Yep! I Hate Everyone But You, Warcross, and There’s Someone Inside Your House.

What was my favorite read of the month?
The Hazel Wood, hands down. This is still my favorite read of 2017, and I’m not sure if anything will be able to knock it out of that #1 spot. I JUST LOVE IT SO MUCH, OKAY? ❤

What was my least favorite read of the month?
I really wanted to like There’s Someone Inside Your House more than I did. But unfortunately, it just didn’t do it for me. 😦

What was your favorite/least favorite read of September? Let me know! 🙂

Review: There’s Someone Inside Your House by Stephanie Perkins

TSIYHI don’t know why, but even though I can’t make it through a horror movie without covering my eyes, I’m weirdly intrigued by scary stories. For a long time, I listened to a podcast called Lore, which will soon be a TV show on Amazon. (I didn’t stop listening for any particular reason, other than the fact that I’m just terrible at keeping up with podcasts. 😅) I’ve read several books about the paranormal, and when Lorraine Warren — a paranormal investigator made more famous by the popular Conjuring films — visited my college campus to talk to students about cases that she and her late husband, Ed, worked on, I jumped at the chance to go. Maybe it’s a visual thing. Whatever it is, though, it’s what inspired me to pre-order Stephanie Perkins’ There’s Someone Inside Your House. Known for Anna and the French Kiss and its two sequels — Lola and the Boy Next Door and Isla and the Happily Ever After — Perkins has only written YA contemporary romance up to this point, so I was eager to see what her first YA horror novel would be like.

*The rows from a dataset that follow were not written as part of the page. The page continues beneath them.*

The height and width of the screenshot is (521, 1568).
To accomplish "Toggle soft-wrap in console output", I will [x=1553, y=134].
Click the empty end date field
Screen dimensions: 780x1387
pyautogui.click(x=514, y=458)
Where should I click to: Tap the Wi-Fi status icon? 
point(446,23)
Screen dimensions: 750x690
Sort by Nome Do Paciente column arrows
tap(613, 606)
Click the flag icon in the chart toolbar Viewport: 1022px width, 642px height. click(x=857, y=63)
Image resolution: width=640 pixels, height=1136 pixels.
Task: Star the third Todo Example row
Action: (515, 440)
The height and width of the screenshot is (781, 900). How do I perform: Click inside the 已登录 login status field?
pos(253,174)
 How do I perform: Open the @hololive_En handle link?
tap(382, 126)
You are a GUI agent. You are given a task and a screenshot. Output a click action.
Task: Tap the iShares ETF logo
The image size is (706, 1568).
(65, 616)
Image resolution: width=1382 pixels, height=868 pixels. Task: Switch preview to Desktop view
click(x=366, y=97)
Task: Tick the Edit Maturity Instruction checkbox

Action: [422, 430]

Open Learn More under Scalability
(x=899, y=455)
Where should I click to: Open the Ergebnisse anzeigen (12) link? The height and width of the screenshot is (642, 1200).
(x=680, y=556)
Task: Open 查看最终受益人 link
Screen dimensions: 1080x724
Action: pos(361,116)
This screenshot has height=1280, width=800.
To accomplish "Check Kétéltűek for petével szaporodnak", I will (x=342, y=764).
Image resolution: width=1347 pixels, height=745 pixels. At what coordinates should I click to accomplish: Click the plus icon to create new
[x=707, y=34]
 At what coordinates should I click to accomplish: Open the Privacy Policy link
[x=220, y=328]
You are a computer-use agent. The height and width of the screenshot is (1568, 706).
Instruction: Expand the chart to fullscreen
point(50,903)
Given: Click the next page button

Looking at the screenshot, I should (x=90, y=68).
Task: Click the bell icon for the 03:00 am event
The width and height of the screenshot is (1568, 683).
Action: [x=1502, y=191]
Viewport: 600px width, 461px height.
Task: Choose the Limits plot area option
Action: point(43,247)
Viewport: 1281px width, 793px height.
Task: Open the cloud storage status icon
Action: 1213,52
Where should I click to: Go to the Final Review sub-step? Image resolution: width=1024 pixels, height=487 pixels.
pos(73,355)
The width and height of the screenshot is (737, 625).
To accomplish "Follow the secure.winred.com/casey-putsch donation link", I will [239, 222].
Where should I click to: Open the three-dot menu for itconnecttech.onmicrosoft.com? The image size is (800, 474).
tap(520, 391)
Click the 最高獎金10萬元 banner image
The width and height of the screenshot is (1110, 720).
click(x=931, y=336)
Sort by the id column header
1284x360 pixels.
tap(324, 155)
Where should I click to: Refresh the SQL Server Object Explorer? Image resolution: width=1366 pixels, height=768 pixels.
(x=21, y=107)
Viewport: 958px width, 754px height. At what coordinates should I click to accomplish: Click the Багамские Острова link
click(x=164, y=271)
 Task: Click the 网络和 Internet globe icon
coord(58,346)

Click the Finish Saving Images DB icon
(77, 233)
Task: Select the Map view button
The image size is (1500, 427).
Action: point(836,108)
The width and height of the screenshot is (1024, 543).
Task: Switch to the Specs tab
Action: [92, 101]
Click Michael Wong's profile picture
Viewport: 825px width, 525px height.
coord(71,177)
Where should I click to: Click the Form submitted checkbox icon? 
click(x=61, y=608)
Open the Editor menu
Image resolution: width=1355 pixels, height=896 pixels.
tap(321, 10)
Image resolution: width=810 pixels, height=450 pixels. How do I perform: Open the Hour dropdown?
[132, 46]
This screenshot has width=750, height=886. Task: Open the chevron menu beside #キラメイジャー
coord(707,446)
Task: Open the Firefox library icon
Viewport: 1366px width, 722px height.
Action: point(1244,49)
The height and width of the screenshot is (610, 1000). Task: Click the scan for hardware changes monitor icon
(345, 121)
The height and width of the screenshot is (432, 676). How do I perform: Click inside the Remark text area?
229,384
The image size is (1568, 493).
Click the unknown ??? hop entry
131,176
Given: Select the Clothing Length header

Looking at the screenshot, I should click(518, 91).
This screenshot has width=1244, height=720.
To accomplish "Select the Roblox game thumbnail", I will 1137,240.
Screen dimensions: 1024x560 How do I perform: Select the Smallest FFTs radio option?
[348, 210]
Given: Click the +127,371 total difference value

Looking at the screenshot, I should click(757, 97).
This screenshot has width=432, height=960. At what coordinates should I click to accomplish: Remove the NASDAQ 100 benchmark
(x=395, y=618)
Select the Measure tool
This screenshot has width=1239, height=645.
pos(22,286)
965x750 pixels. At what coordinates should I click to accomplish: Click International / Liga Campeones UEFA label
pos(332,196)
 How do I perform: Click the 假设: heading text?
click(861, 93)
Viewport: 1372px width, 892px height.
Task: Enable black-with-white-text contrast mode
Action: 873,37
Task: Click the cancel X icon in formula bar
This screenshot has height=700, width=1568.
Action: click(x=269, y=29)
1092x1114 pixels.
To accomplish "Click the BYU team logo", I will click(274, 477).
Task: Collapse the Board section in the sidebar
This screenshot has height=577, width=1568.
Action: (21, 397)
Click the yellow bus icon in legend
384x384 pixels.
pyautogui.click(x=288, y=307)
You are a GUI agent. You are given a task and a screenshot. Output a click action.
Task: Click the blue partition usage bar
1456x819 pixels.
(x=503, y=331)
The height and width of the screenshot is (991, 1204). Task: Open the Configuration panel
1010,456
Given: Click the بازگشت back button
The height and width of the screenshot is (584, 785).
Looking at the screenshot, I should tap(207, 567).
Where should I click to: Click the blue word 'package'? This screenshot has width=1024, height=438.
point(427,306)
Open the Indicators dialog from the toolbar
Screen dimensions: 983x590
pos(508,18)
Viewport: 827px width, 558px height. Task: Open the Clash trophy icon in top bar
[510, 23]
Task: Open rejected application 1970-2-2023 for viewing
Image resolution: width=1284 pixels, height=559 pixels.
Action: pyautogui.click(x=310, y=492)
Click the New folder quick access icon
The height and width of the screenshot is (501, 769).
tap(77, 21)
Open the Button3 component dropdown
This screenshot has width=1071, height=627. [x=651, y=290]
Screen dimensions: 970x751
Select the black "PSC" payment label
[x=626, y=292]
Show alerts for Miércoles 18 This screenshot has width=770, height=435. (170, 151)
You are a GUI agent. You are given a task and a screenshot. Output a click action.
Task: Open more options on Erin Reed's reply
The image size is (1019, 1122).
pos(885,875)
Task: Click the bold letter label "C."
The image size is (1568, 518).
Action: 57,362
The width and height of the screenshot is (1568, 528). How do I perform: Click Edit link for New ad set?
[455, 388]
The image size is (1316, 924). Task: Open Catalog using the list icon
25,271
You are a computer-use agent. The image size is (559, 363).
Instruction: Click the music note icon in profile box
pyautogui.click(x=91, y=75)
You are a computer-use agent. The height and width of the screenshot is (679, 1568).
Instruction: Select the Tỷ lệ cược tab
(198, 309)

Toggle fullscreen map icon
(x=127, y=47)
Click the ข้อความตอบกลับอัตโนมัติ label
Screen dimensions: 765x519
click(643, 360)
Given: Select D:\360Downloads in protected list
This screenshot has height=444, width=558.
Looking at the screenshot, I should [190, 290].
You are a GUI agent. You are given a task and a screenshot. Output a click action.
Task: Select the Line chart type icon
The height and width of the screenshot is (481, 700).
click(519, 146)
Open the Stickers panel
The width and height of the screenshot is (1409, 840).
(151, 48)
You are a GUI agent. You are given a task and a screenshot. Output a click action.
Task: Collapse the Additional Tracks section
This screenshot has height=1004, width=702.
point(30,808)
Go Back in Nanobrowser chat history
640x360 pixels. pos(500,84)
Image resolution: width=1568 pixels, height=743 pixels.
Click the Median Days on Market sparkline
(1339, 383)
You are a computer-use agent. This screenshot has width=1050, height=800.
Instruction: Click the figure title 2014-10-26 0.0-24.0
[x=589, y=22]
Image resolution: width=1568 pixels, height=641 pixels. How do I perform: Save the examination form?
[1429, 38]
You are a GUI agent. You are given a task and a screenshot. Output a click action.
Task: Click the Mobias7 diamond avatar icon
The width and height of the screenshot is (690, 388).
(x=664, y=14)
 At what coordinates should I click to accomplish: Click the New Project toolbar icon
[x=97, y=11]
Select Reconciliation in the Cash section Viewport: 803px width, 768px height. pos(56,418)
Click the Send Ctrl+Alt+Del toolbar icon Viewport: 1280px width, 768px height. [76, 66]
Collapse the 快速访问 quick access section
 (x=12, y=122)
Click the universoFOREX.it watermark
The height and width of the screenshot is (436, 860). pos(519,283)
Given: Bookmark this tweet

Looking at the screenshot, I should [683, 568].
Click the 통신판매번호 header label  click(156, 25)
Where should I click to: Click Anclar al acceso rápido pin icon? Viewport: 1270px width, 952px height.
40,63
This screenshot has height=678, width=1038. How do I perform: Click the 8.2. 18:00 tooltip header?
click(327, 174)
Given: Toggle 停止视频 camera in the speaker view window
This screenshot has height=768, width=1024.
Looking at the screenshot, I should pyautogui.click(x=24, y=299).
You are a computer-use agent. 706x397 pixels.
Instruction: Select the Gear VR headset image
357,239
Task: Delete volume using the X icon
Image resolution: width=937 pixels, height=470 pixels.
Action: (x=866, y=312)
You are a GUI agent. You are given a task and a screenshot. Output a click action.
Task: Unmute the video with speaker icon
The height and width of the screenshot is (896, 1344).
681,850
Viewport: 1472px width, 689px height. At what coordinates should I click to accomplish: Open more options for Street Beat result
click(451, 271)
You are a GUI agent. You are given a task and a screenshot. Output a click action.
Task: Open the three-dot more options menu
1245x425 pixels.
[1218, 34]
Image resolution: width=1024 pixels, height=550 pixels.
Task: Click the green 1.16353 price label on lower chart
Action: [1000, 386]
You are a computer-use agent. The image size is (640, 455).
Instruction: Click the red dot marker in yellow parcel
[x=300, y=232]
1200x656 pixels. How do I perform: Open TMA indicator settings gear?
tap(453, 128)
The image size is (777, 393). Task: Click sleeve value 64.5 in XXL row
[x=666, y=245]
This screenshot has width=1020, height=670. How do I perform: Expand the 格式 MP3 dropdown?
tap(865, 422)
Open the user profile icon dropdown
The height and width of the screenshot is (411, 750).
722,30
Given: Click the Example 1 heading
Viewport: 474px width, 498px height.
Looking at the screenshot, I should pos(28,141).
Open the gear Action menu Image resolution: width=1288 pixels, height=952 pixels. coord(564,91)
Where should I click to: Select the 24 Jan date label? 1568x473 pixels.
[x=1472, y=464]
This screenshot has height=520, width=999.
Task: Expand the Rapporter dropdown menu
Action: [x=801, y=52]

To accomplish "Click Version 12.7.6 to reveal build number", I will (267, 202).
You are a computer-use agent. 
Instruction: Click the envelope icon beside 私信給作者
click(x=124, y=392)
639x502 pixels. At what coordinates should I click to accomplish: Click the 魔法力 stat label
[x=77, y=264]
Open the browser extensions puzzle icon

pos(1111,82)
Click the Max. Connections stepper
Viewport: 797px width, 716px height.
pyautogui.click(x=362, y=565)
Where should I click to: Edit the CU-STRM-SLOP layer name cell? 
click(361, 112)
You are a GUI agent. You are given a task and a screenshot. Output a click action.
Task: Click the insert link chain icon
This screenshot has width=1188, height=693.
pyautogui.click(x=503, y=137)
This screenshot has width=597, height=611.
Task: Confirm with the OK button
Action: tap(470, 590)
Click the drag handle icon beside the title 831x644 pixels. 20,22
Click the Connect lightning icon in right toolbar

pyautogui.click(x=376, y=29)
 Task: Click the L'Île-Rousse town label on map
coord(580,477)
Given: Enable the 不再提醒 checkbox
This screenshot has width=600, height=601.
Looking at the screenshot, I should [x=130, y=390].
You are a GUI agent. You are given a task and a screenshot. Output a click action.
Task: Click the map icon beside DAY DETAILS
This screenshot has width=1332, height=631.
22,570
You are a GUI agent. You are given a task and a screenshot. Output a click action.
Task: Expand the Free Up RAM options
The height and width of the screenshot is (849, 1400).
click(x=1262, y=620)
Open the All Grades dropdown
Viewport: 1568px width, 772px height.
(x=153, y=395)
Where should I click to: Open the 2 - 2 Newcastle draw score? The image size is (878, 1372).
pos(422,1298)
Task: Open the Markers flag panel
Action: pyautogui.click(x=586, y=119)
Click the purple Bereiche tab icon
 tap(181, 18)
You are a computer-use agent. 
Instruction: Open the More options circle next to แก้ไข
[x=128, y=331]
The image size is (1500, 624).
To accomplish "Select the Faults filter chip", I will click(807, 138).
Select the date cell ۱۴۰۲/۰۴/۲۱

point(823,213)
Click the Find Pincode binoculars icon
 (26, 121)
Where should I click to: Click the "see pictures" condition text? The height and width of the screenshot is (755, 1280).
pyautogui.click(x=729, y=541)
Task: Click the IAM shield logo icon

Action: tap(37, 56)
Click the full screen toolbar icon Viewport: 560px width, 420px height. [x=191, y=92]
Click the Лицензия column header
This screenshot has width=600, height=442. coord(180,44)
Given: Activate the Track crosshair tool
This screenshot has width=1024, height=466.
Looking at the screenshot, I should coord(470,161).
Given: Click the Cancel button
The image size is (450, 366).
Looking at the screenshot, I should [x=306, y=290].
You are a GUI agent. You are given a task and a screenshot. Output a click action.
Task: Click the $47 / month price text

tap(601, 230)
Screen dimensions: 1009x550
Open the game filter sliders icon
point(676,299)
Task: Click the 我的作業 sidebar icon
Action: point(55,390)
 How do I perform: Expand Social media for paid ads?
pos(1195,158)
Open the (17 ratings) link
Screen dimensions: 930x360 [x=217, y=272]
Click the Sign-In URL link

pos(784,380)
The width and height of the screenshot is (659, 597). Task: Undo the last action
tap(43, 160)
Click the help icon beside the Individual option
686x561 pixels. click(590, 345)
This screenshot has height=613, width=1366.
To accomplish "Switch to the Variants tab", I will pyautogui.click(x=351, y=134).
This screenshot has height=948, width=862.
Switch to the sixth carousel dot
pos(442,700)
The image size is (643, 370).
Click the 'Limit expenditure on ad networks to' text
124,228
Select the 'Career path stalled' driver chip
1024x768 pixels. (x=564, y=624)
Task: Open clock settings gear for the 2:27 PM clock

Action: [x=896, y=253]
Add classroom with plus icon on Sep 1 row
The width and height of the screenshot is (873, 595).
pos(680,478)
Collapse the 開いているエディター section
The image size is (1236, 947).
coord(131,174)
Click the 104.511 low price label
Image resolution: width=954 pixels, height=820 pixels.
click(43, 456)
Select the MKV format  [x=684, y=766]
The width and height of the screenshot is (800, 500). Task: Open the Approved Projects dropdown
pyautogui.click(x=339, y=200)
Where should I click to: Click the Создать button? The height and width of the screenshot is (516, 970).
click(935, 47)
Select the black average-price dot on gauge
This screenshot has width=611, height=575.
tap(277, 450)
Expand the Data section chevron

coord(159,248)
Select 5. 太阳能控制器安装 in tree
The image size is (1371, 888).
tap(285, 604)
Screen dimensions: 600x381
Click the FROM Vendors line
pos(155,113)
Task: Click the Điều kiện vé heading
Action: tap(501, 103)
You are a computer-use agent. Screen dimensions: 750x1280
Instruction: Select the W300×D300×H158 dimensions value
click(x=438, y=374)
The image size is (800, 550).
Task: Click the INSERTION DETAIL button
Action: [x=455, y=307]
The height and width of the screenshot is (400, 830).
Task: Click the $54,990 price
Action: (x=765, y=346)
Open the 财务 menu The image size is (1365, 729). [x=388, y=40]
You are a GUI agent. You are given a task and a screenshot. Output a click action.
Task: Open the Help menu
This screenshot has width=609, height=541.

This book wasn’t on my September TBR, but if you want to read a short synopsis, click here. 🙂

Also, there are very minor spoilers in this review. If you have not yet read this book and want to remain totally in the dark (mwahaha… 😉), stop reading now!

What I Liked: When it comes to horror, I’m freaked out by everything, whether it’s gore or thrills. 😱 Lucky for me, this book had both! But I think the most terrifying thing was the mind-fuckery, for lack of a better term. Right from the get-go, we learn that the killer likes to go into people’s houses and move things around. Mostly small, innocuous items, but — as we see later — also larger objects. The idea of someone entering a home and familiarizing themselves with another person’s belongings has a certain wrongness to it, and the moments throughout the book where characters begin to question their own actions and sanity as a result of the misplaced items… 😨 It’s times like these when I’m glad I live in a small apartment! While I appreciated the psychological scares, I did have some trouble with the believability and logistics of some of them. (I’ll discuss this more later.) I liked Makani as a protagonist, and — possibly even more so — I liked Alex and Darby. I think Perkins did a great job of establishing their individual personalities and quirks. I also really appreciated the representation among the characters, and it wasn’t heavy-handed. This book was a quick read, too; I finished it in a little more than twenty-four hours. If you’re looking for a fast, creepy Halloween read, this book is worth checking out. 🎃👻

What I Disliked: There are a few things I struggled with as I read the book and even after I had finished it.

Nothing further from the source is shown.